What the exercise asks: Please take the lines from the one holding "Gas Turbine label?" through the one holding "Fuel Cells box?" in the data below and copy them exactly.

Record excerpts:

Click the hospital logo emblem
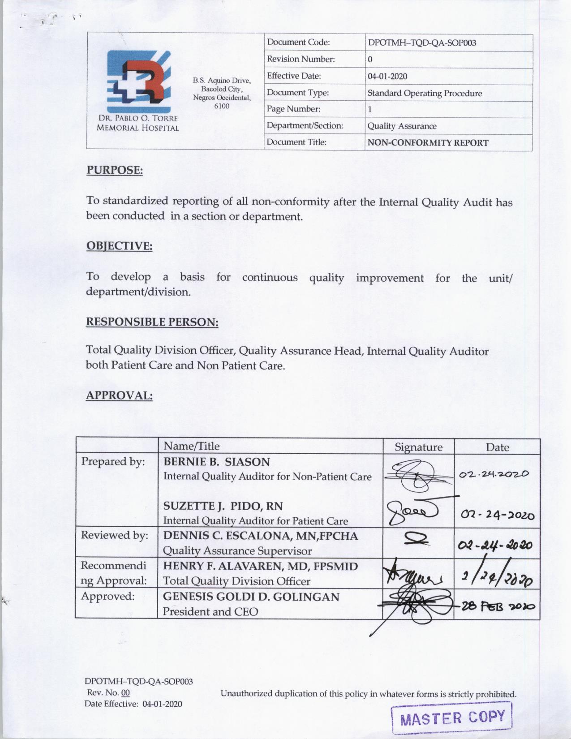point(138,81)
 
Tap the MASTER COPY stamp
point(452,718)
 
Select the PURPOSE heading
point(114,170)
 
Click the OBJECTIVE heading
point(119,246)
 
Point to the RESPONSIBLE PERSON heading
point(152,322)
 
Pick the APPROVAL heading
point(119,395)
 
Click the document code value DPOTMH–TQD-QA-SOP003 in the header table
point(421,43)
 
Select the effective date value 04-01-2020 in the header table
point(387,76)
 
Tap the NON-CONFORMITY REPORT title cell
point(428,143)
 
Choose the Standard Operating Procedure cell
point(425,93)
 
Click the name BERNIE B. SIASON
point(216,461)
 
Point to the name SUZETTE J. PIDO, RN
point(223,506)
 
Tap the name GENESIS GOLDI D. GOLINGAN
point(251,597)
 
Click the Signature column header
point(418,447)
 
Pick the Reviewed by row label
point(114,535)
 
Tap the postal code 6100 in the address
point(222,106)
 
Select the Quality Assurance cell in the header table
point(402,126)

--

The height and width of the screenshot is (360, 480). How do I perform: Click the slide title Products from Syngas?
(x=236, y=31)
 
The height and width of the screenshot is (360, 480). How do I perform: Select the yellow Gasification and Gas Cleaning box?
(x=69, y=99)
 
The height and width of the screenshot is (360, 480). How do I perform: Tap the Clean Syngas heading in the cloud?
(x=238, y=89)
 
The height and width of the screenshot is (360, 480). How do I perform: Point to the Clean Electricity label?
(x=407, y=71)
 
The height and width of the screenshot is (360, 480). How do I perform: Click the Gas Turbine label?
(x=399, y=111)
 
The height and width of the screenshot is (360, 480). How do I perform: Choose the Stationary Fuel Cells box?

Final answer:
The height and width of the screenshot is (360, 480). How do I perform: Click the Gas Turbine label?
(x=399, y=111)
 
The height and width of the screenshot is (360, 480). How do I perform: Choose the Stationary Fuel Cells box?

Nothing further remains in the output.